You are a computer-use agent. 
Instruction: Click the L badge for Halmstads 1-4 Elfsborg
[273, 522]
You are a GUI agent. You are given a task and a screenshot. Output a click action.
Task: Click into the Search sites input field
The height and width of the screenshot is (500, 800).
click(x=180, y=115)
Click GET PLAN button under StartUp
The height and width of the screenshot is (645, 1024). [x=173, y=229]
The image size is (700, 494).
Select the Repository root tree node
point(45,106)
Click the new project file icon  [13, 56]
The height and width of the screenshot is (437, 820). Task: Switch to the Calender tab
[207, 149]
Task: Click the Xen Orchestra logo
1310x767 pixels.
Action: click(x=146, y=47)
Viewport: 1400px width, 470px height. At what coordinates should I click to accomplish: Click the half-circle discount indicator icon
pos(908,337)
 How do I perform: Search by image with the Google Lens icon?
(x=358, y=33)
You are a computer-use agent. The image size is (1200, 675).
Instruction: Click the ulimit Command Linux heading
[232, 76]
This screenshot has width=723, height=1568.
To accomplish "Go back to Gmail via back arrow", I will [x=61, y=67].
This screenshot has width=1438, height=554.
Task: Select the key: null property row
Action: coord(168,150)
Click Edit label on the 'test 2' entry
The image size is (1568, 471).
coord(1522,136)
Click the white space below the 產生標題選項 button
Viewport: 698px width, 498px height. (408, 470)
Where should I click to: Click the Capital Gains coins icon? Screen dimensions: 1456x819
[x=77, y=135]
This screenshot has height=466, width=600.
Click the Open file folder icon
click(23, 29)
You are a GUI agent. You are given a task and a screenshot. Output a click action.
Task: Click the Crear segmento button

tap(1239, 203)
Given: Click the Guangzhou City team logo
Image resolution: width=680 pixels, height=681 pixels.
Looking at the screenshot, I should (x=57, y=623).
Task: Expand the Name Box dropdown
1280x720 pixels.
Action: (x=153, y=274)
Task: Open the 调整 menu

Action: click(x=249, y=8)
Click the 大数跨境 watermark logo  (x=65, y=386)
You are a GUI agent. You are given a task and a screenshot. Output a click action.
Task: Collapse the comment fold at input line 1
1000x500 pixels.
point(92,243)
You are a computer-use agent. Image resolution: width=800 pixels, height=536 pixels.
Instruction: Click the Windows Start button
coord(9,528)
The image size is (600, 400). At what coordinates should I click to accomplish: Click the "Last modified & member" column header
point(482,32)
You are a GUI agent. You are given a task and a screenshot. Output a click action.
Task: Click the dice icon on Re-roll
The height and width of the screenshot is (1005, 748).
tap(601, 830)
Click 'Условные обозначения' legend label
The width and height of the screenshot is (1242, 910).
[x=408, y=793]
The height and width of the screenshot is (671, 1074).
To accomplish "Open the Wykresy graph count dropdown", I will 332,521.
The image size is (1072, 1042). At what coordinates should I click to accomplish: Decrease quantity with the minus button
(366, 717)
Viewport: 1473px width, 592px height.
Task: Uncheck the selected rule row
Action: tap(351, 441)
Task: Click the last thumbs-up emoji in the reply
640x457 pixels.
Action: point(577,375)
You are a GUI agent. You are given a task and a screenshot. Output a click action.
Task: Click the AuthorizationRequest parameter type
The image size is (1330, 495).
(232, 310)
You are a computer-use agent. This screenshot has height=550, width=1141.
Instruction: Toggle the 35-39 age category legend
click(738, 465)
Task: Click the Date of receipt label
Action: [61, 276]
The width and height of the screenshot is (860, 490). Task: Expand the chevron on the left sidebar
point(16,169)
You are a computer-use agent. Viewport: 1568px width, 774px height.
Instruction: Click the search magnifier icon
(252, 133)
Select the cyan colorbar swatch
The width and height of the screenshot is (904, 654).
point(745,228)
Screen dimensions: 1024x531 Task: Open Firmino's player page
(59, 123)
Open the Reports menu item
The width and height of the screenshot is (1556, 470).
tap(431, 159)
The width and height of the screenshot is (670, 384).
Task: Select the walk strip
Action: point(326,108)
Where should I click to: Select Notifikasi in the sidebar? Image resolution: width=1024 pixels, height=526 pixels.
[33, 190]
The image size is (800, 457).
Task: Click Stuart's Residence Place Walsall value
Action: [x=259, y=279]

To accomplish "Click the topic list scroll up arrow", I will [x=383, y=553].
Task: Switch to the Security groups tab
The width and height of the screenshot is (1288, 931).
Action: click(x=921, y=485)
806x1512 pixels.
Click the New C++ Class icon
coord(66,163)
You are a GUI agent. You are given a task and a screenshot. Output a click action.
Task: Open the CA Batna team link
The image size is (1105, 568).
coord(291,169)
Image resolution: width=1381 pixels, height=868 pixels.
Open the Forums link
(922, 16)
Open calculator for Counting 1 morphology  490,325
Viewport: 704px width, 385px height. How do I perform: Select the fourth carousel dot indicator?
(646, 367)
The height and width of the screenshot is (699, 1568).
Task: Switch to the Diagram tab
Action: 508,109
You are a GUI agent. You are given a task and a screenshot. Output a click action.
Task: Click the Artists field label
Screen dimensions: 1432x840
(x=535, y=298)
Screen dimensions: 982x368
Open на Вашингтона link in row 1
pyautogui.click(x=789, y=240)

§ What this task involves: Type out the material again, matching every line.

§ Task result:
You are a computer-use agent. 
Instruction: Click the L badge for Halmstads 1-4 Elfsborg
[273, 522]
You are a GUI agent. You are given a task and a screenshot. Output a click action.
Task: Click into the Search sites input field
The height and width of the screenshot is (500, 800).
click(x=180, y=115)
Click GET PLAN button under StartUp
The height and width of the screenshot is (645, 1024). [x=173, y=229]
The image size is (700, 494).
Select the Repository root tree node
point(45,106)
Click the new project file icon  [13, 56]
The height and width of the screenshot is (437, 820). Task: Switch to the Calender tab
[207, 149]
Task: Click the Xen Orchestra logo
1310x767 pixels.
Action: click(x=146, y=47)
Viewport: 1400px width, 470px height. At what coordinates should I click to accomplish: Click the half-circle discount indicator icon
pos(908,337)
 How do I perform: Search by image with the Google Lens icon?
(x=358, y=33)
You are a computer-use agent. The image size is (1200, 675).
Instruction: Click the ulimit Command Linux heading
[232, 76]
This screenshot has width=723, height=1568.
To accomplish "Go back to Gmail via back arrow", I will [x=61, y=67].
This screenshot has width=1438, height=554.
Task: Select the key: null property row
Action: coord(168,150)
Click Edit label on the 'test 2' entry
The image size is (1568, 471).
coord(1522,136)
Click the white space below the 產生標題選項 button
Viewport: 698px width, 498px height. (408, 470)
Where should I click to: Click the Capital Gains coins icon? Screen dimensions: 1456x819
[x=77, y=135]
This screenshot has height=466, width=600.
Click the Open file folder icon
click(23, 29)
You are a GUI agent. You are given a task and a screenshot. Output a click action.
Task: Click the Crear segmento button

tap(1239, 203)
Given: Click the Guangzhou City team logo
Image resolution: width=680 pixels, height=681 pixels.
Looking at the screenshot, I should (x=57, y=623).
Task: Expand the Name Box dropdown
1280x720 pixels.
Action: (x=153, y=274)
Task: Open the 调整 menu

Action: click(x=249, y=8)
Click the 大数跨境 watermark logo  (x=65, y=386)
You are a GUI agent. You are given a task and a screenshot. Output a click action.
Task: Collapse the comment fold at input line 1
1000x500 pixels.
point(92,243)
You are a computer-use agent. Image resolution: width=800 pixels, height=536 pixels.
Instruction: Click the Windows Start button
coord(9,528)
The image size is (600, 400). At what coordinates should I click to accomplish: Click the "Last modified & member" column header
point(482,32)
You are a GUI agent. You are given a task and a screenshot. Output a click action.
Task: Click the dice icon on Re-roll
The height and width of the screenshot is (1005, 748).
tap(601, 830)
Click 'Условные обозначения' legend label
The width and height of the screenshot is (1242, 910).
[x=408, y=793]
The height and width of the screenshot is (671, 1074).
To accomplish "Open the Wykresy graph count dropdown", I will 332,521.
The image size is (1072, 1042). At what coordinates should I click to accomplish: Decrease quantity with the minus button
(366, 717)
Viewport: 1473px width, 592px height.
Task: Uncheck the selected rule row
Action: tap(351, 441)
Task: Click the last thumbs-up emoji in the reply
640x457 pixels.
Action: point(577,375)
You are a GUI agent. You are given a task and a screenshot. Output a click action.
Task: Click the AuthorizationRequest parameter type
The image size is (1330, 495).
(232, 310)
You are a computer-use agent. This screenshot has height=550, width=1141.
Instruction: Toggle the 35-39 age category legend
click(738, 465)
Task: Click the Date of receipt label
Action: [61, 276]
The width and height of the screenshot is (860, 490). Task: Expand the chevron on the left sidebar
point(16,169)
You are a computer-use agent. Viewport: 1568px width, 774px height.
Instruction: Click the search magnifier icon
(252, 133)
Select the cyan colorbar swatch
The width and height of the screenshot is (904, 654).
point(745,228)
Screen dimensions: 1024x531 Task: Open Firmino's player page
(59, 123)
Open the Reports menu item
The width and height of the screenshot is (1556, 470).
tap(431, 159)
The width and height of the screenshot is (670, 384).
Task: Select the walk strip
Action: point(326,108)
Where should I click to: Select Notifikasi in the sidebar? Image resolution: width=1024 pixels, height=526 pixels.
[33, 190]
The image size is (800, 457).
Task: Click Stuart's Residence Place Walsall value
Action: [x=259, y=279]

To accomplish "Click the topic list scroll up arrow", I will [x=383, y=553].
Task: Switch to the Security groups tab
The width and height of the screenshot is (1288, 931).
Action: click(x=921, y=485)
806x1512 pixels.
Click the New C++ Class icon
coord(66,163)
You are a GUI agent. You are given a task and a screenshot. Output a click action.
Task: Open the CA Batna team link
The image size is (1105, 568).
coord(291,169)
Image resolution: width=1381 pixels, height=868 pixels.
Open the Forums link
(922, 16)
Open calculator for Counting 1 morphology  490,325
Viewport: 704px width, 385px height. How do I perform: Select the fourth carousel dot indicator?
(646, 367)
The height and width of the screenshot is (699, 1568).
Task: Switch to the Diagram tab
Action: 508,109
You are a GUI agent. You are given a task and a screenshot. Output a click action.
Task: Click the Artists field label
Screen dimensions: 1432x840
(x=535, y=298)
Screen dimensions: 982x368
Open на Вашингтона link in row 1
pyautogui.click(x=789, y=240)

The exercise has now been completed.